Now if there was a Non-clustered index on this table, then the non-clustered index would have to able to be modified to reflect movement of the rows. This would make the update operations very expensive.
So instead of having to update the non-clustered index, SQL server creates a pointer/stub at the initial location of the record to point to the new address of the record. This way, when the NCI scan or seek reaches the record, it simply reads the pointer record and reach the new location of the Row. The pointers are called forwarding Pointers/records and the actual record is called the Forwarded Records.

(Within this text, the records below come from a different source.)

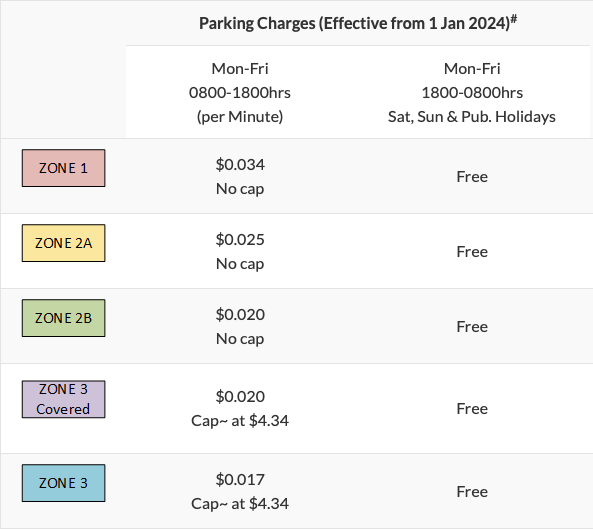593x529 pixels.
Task: Click Free in the Zone 2A row
Action: click(x=472, y=251)
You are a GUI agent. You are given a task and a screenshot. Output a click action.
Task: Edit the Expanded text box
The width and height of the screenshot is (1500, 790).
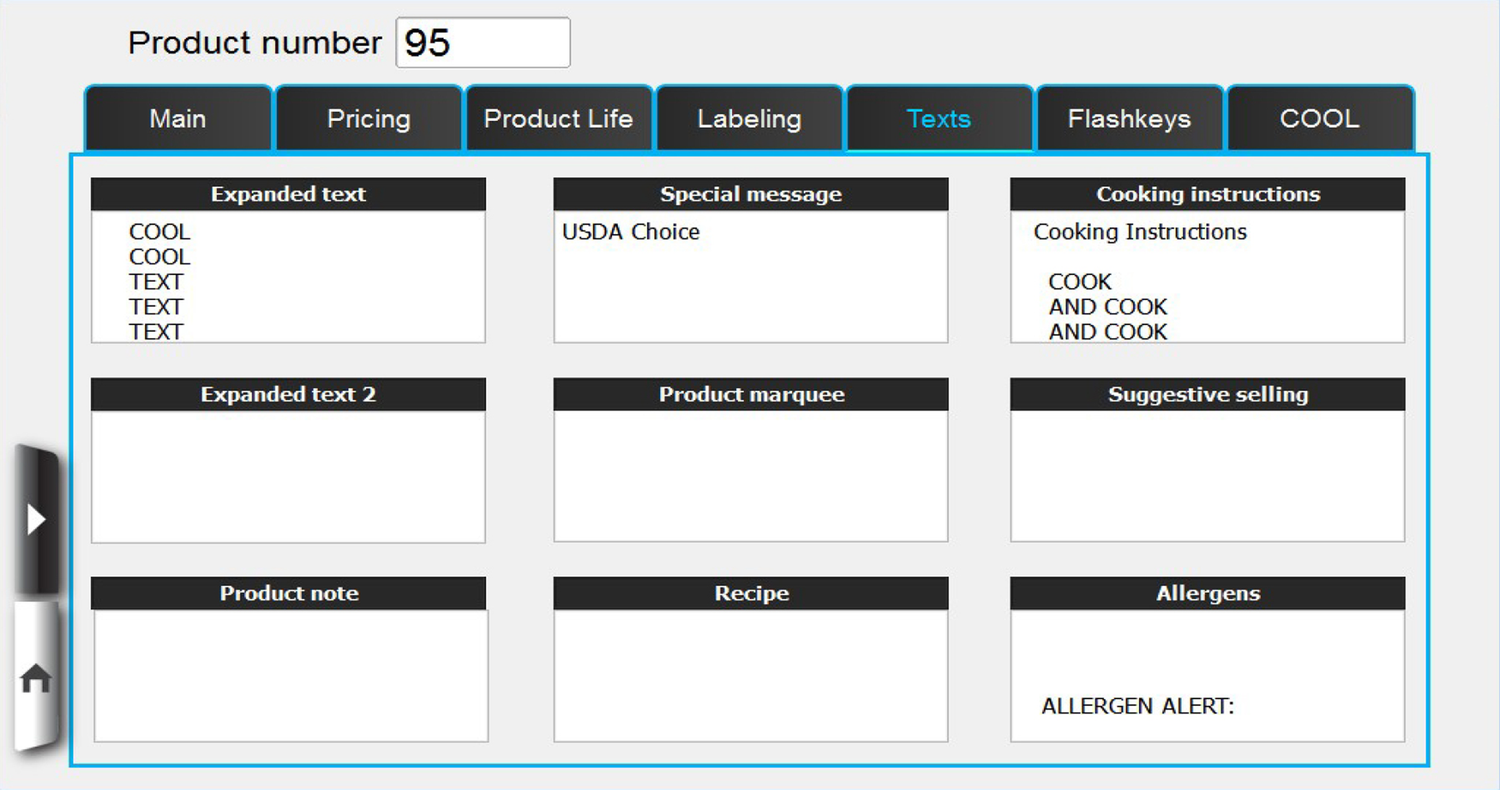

The same record can be modifies multiple times and a new forwarded record might have to be created. This could potentially lead to having a chain of forwarding/forwarded records. In reality this does not happen. What actually happens is that the Forwarded Record also contains a back-pointer to the forwarding record. So when the multiple changes are being made to the record, the engine just takes the new location of the record and updates the original forwarding record, to point to this new location.
Row Forwarding is bad for performance. Also, row forwarding only happens in HEAP Tables.
Example: Examining the Forwarding Record and Forwarded Record
CREATE TABLE ForwardingRecord
Col1 int NOT NULL,
Col2 char(1000) NOT NULL,
Col3 varchar(3000) NULL,
Col5 varchar(4100) NOT NULL
Insert into ForwardingRecord values (1, Replicate('a',1000), replicate('b',1000),replicate('b',1000))
Insert into ForwardingRecord values (2, Replicate('a',1000), replicate('b',1000),replicate('b',1000))
The result of the DBCC Page, would show that there are two records on the page. Each record is about 3017 bytes in size.
now lets update the second record in just a way that it causes a Page Split.
Update ForwardingRecord set Col5 = Replicate('v', 4100) where col1=2
Dumping the same page again and looking at the Slot 1 (the original record was here) we see,
As can be seen, the forwarding record has the information about where the forwarded record exists. Let’s now try to dump the Page 280 and check the record.
as can be seen that the Forwarded record has information about the forwarding record. As Paul Randal mentions in this blog, the back pointer is 10 bytes in size.